Freud, however, would later come to integrate simulation into his theories. In 1920, called as an expert witness in a trial of wartime medical abuses, he defended a soldier accused of malingering by attempting to embrace the word itself. “All neurotics are malingerers,” Freud testified, his irritation manifest even in the century-old transcripts of the trial, “they simulate without knowing, and this is their sickness.” Whether in cases of “neurosis” or “hysteria,” the presence of performance did little to defuse the seriousness of the disease. In the darkest moments of mental illness, the sense of simulation could even be an ominous indication of lethality. Writing of his deep depression decades later, William Styron described “a theatrical quality” to his illness: “as I went about stolidly preparing for extinction, I couldn’t shake off a sense of melodrama—a melodrama in which I, the victim-to-be of self-murder, was both the solitary actor and lone member of the audience.”

This vision of the self—actor and audience, deceiver and deceived—would prove ever more influential as psychiatry developed. Many of the classic defense mechanisms described by Freud and his successors involve some kind of self-deception: the conversion of mental symptoms into physical ones is, after all, a deceit played upon the body by the mind. But we may lie about the source of our mental symptoms too. We tell ourselves that we despise what we actually desire. We fantasize. We distort. We think we are angry at a child when we are angry at a spouse, or at a spouse when we can’t bear yelling at a child. We deny emotions or project them onto others. Even when we are not ill, we tell ourselves lies about our achievements, our relationships, our invincibility. And we lie, in part because, like James Clegg, deception keeps us safe.

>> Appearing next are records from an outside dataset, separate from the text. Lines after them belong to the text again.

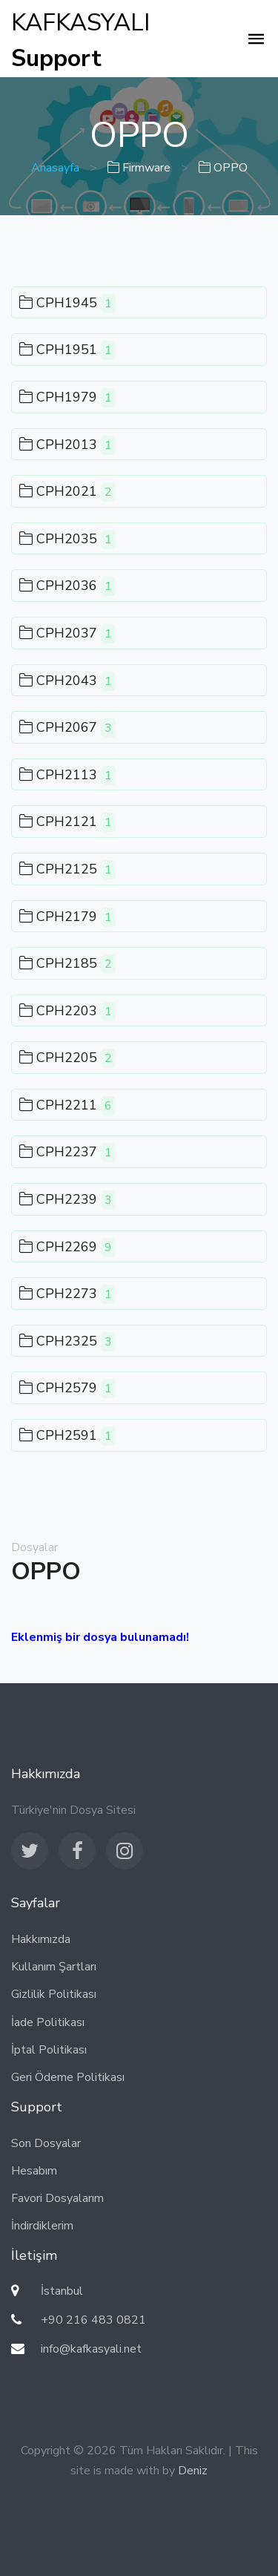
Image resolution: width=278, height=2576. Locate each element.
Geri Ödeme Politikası (68, 2077)
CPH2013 (67, 445)
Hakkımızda (40, 1939)
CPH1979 (67, 397)
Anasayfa (55, 168)
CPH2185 (67, 964)
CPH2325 (67, 1341)
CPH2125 (67, 869)
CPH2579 (67, 1388)
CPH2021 (67, 492)
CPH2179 (67, 917)
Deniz (193, 2470)
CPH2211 (67, 1105)
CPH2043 (67, 681)
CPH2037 (67, 633)
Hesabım (34, 2171)
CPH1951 (67, 350)
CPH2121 (67, 822)
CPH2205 (67, 1058)
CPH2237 (67, 1152)
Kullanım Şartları (53, 1967)
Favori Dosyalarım (57, 2198)
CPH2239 (67, 1200)
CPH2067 (67, 728)
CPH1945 (67, 303)
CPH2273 (67, 1294)
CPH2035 (67, 539)
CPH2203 (67, 1011)
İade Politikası (48, 2022)
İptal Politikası (49, 2050)
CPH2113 (67, 775)
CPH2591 (67, 1436)
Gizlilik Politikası (53, 1994)
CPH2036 (67, 586)
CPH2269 (67, 1247)
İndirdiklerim (42, 2226)
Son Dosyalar (46, 2143)
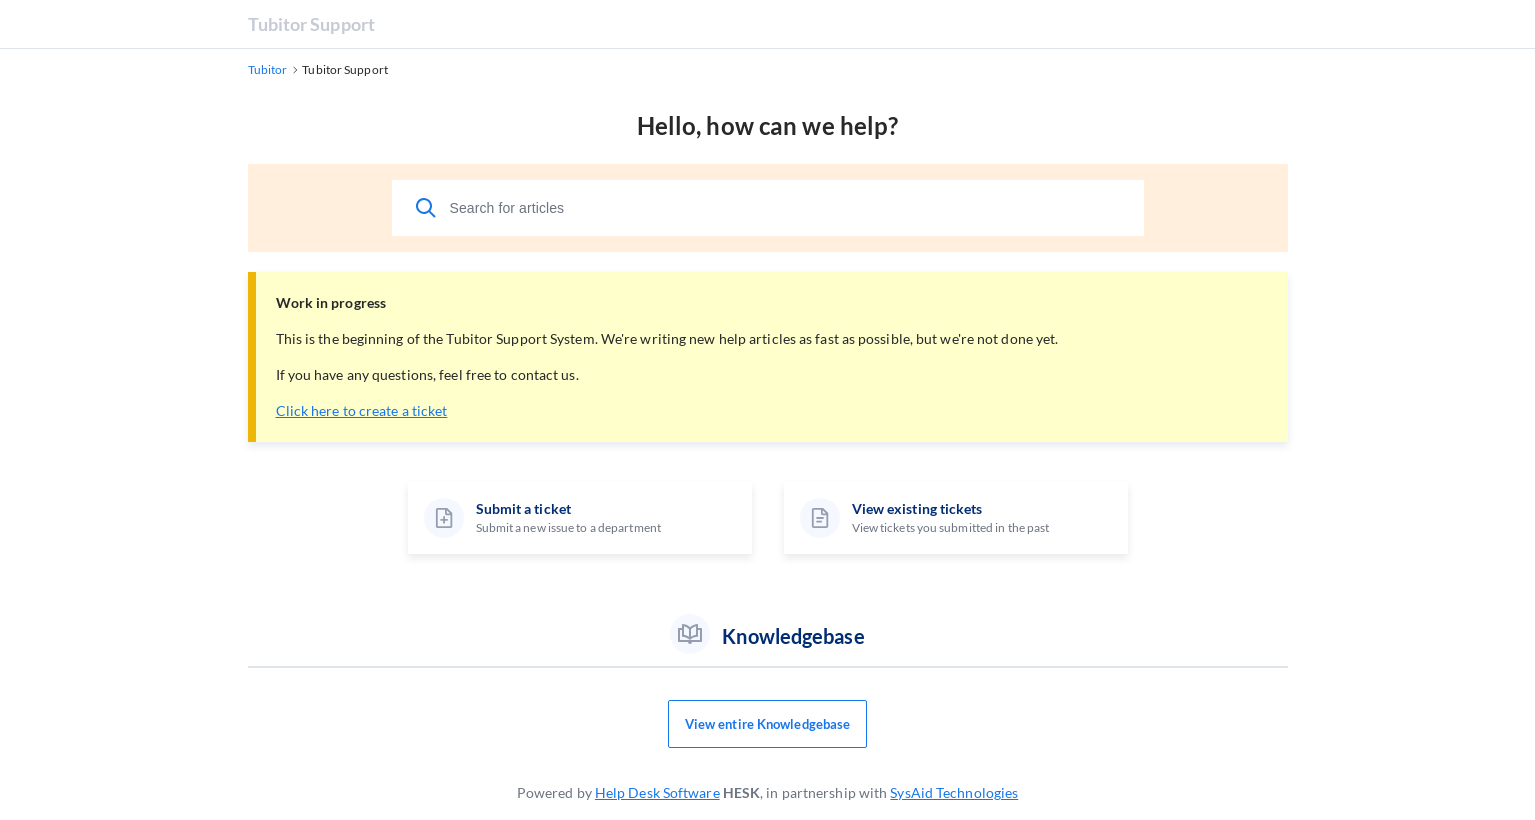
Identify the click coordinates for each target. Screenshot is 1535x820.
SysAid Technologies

In the asylums, the garrison hospitals, the rogues’ hovels, and so on back through time, it is possible to see medicine moving toward this moment, when the malingerer ceases to be a monster and becomes a mirror to ourselves. Shakespeare sensed this long ago. “I will keep still with my philosopher,” says Lear, naked now, before Edgar-as-Tom. Edgar, despite his deceptions, has become the only honest man. At one time the King might have questioned whether the beggar was truly mad. But this question is the privilege of the healthy. You and I may ask it now, but carefully. For who knows what will happen when our moment comes? When we are cast to the heath, or called to war, or to a dying parent’s bedside? Will our feet give out beneath us, will our hands tremble, will our truths still hold?